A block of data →
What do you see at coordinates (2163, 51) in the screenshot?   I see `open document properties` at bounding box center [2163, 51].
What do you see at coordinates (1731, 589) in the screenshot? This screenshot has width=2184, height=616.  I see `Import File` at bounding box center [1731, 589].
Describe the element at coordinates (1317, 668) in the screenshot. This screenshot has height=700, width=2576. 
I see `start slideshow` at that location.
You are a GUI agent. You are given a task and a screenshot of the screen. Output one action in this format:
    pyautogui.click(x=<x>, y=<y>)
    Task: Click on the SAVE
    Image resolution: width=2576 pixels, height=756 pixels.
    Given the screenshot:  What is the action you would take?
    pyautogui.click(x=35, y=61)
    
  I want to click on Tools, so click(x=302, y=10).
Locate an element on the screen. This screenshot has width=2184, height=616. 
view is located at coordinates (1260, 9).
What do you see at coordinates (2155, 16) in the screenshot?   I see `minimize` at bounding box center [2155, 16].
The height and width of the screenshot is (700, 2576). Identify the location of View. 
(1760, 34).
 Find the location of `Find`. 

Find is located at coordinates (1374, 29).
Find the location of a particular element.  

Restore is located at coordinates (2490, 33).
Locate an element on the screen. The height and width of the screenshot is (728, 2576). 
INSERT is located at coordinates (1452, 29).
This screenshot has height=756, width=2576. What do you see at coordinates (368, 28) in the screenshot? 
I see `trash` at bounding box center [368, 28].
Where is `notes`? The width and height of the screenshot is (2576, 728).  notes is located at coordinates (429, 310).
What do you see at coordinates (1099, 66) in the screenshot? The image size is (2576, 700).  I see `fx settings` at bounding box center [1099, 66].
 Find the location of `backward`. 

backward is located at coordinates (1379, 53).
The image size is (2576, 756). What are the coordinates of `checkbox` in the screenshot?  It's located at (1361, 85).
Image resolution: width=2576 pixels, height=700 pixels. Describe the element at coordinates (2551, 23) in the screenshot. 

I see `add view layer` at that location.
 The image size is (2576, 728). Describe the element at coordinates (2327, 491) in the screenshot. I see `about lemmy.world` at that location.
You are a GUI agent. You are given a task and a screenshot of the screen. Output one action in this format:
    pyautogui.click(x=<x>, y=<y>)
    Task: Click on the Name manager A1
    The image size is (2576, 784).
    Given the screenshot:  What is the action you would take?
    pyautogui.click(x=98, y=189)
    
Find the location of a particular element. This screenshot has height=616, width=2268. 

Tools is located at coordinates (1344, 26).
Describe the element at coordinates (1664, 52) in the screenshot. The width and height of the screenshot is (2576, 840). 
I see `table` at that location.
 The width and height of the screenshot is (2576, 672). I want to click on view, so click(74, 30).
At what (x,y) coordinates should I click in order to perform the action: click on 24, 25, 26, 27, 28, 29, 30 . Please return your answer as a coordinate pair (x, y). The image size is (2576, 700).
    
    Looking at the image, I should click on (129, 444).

THE PROBLEM →
Could you copy out all of the records above, word for word and with nothing changed?

CORRECT RESPONSE →
What do you see at coordinates (2163, 51) in the screenshot?   I see `open document properties` at bounding box center [2163, 51].
What do you see at coordinates (1731, 589) in the screenshot? This screenshot has width=2184, height=616.  I see `Import File` at bounding box center [1731, 589].
Describe the element at coordinates (1317, 668) in the screenshot. This screenshot has height=700, width=2576. 
I see `start slideshow` at that location.
You are a GUI agent. You are given a task and a screenshot of the screen. Output one action in this format:
    pyautogui.click(x=<x>, y=<y>)
    Task: Click on the SAVE
    Image resolution: width=2576 pixels, height=756 pixels.
    Given the screenshot:  What is the action you would take?
    pyautogui.click(x=35, y=61)
    
  I want to click on Tools, so click(x=302, y=10).
Locate an element on the screen. This screenshot has width=2184, height=616. 
view is located at coordinates (1260, 9).
What do you see at coordinates (2155, 16) in the screenshot?   I see `minimize` at bounding box center [2155, 16].
The height and width of the screenshot is (700, 2576). Identify the location of View. 
(1760, 34).
 Find the location of `Find`. 

Find is located at coordinates (1374, 29).
Find the location of a particular element.  

Restore is located at coordinates (2490, 33).
Locate an element on the screen. The height and width of the screenshot is (728, 2576). 
INSERT is located at coordinates (1452, 29).
This screenshot has height=756, width=2576. What do you see at coordinates (368, 28) in the screenshot? 
I see `trash` at bounding box center [368, 28].
Where is `notes`? The width and height of the screenshot is (2576, 728).  notes is located at coordinates (429, 310).
What do you see at coordinates (1099, 66) in the screenshot? The image size is (2576, 700).  I see `fx settings` at bounding box center [1099, 66].
 Find the location of `backward`. 

backward is located at coordinates (1379, 53).
The image size is (2576, 756). What are the coordinates of `checkbox` in the screenshot?  It's located at (1361, 85).
Image resolution: width=2576 pixels, height=700 pixels. Describe the element at coordinates (2551, 23) in the screenshot. 

I see `add view layer` at that location.
 The image size is (2576, 728). Describe the element at coordinates (2327, 491) in the screenshot. I see `about lemmy.world` at that location.
You are a GUI agent. You are given a task and a screenshot of the screen. Output one action in this format:
    pyautogui.click(x=<x>, y=<y>)
    Task: Click on the Name manager A1
    The image size is (2576, 784).
    Given the screenshot:  What is the action you would take?
    pyautogui.click(x=98, y=189)
    
Find the location of a particular element. This screenshot has height=616, width=2268. 

Tools is located at coordinates (1344, 26).
Describe the element at coordinates (1664, 52) in the screenshot. The width and height of the screenshot is (2576, 840). 
I see `table` at that location.
 The width and height of the screenshot is (2576, 672). I want to click on view, so click(74, 30).
At what (x,y) coordinates should I click in order to perform the action: click on 24, 25, 26, 27, 28, 29, 30 . Please return your answer as a coordinate pair (x, y). The image size is (2576, 700).
    
    Looking at the image, I should click on (129, 444).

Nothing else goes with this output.